TLDR: GeoVLMath is a new vision-language model (LVLM) designed to enhance AI’s ability to solve complex solid geometry problems. It achieves this by generating textual descriptions of auxiliary lines, which are crucial for revealing hidden geometric structures. The model uses a novel cross-modal reward system to ensure these textual descriptions accurately align with geometric diagrams, without requiring image editing or precise coordinate data. Trained on the new AuxSolidMath dataset, GeoVLMath (3B/7B) demonstrates competitive and often superior performance against larger LVLMs, highlighting the effectiveness of geometry-aware supervision over mere model scale.
Solving complex geometry problems often requires a unique human intuition: drawing auxiliary lines. These are extra lines or coordinate systems added to a diagram to reveal hidden structures and simplify multi-step reasoning. However, this crucial step has been a significant challenge for large vision-language models (LVLMs), which are AI systems designed to understand both images and text.
A new research paper introduces GeoVLMath, an innovative approach that tackles this challenge head-on. Instead of trying to directly edit diagrams to draw these lines, which current image editing AI struggles to do with geometric precision, GeoVLMath generates textual descriptions of these auxiliary line constructions. This method aligns better with how LVLMs process information.
Bridging the Gap Between Text and Space
At the heart of GeoVLMath is a reinforcement learning framework designed to enhance the alignment between textual descriptions and the spatial structure of geometric diagrams. The core innovation is a ‘cross-modal reward’ system. This system evaluates how accurately a generated textual description of an auxiliary line matches a ground-truth diagram that already includes the correct auxiliary lines. This fine-grained feedback helps the model learn to create precise and relevant auxiliary line descriptions.
The researchers conducted a pilot study demonstrating the critical role of accurate auxiliary lines. Using correct auxiliary lines led to the highest accuracy in problem-solving, while incorrect ones resulted in the poorest performance, even worse than not using any auxiliary lines at all. This highlights the need for reliable auxiliary line generation.
Overcoming Current Limitations
Previous attempts to incorporate auxiliary lines into AI models faced significant hurdles. Direct image editing models often fail to draw lines with the necessary geometric accuracy. Other approaches, like tool-use pipelines, depend on precise coordinate positions of diagram elements, which are rarely available in real-world problems and require the LVLM to generate highly accurate code.

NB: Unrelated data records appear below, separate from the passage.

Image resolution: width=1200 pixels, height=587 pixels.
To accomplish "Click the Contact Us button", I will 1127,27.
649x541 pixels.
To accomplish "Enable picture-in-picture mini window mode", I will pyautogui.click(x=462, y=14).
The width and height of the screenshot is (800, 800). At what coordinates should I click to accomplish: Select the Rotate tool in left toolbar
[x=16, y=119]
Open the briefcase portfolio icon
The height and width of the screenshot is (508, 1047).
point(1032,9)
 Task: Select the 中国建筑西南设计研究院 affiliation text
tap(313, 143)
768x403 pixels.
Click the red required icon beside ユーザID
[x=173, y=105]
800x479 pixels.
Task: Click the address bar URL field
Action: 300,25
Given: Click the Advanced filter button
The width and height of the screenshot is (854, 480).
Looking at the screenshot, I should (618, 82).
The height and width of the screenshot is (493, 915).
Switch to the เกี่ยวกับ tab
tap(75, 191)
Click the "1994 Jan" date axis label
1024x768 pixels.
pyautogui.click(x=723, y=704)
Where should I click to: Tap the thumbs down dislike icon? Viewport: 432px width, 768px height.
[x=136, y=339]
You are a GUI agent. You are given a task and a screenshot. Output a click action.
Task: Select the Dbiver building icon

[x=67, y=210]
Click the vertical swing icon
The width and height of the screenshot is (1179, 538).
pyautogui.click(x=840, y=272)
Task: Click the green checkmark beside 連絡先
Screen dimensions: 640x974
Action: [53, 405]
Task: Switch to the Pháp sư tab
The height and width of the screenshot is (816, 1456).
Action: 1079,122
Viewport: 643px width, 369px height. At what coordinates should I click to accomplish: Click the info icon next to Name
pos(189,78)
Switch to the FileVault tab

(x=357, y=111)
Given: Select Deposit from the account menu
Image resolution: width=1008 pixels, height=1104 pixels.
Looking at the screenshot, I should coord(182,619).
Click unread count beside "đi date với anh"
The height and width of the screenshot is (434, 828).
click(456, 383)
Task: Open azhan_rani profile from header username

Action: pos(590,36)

GeoVLMath bypasses these limitations by focusing on textual descriptions. The cross-modal reward model measures the consistency between the generated text and the ground-truth diagram, providing geometry-aware supervision without needing coordinate assumptions or image manipulation.
The Training Process and Dataset
The training of GeoVLMath follows a two-stage paradigm. First, a supervised fine-tuning (SFT) stage provides a ‘cold start’ by training the model on examples with explicit auxiliary line steps. This is followed by a reinforcement learning (RL) stage, using Group Relative Policy Optimization (GRPO), which further refines the model’s ability to construct auxiliary lines that accurately reflect the diagram’s geometry.
To support this training, the researchers developed a robust and scalable data creation pipeline, resulting in AuxSolidMath. This open-source dataset comprises 3,018 real-exam solid geometry problems, each with paired diagrams (original and auxiliary-line annotated) and aligned textual fields. AuxSolidMath is the first dataset specifically designed for auxiliary-line-based solid geometry reasoning. You can find more details about the paper and the dataset at this link.
Also Read:
- Bridging Vision and Text for Better Geometric Reasoning in AI
- Enhancing Mathematical Reasoning with Code-Driven Visual Thinking
Performance and Impact
GeoVLMath, available at 3B and 7B parameter scales, demonstrates competitive and often superior performance compared to strong open-source and proprietary LVLMs on auxiliary-line reasoning benchmarks. Notably, GeoVLMath-7B outperformed larger models like Qwen2.5-VL-32B-Instruct and GPT-4o on certain tasks, suggesting that geometry-aware supervision is more effective than simply scaling model parameters.
Ablation studies further confirmed the importance of the cross-modal reward and the reinforcement learning stage. Removing the cross-modal reward or replacing it with a purely textual similarity objective led to significant performance drops, emphasizing that robust auxiliary-line reasoning requires visually grounded, structure-preserving diagram-text alignment.
This work represents a significant step forward in enabling AI to tackle more complex geometric problems, particularly in solid geometry, by effectively integrating the crucial concept of auxiliary line constructions into their reasoning processes.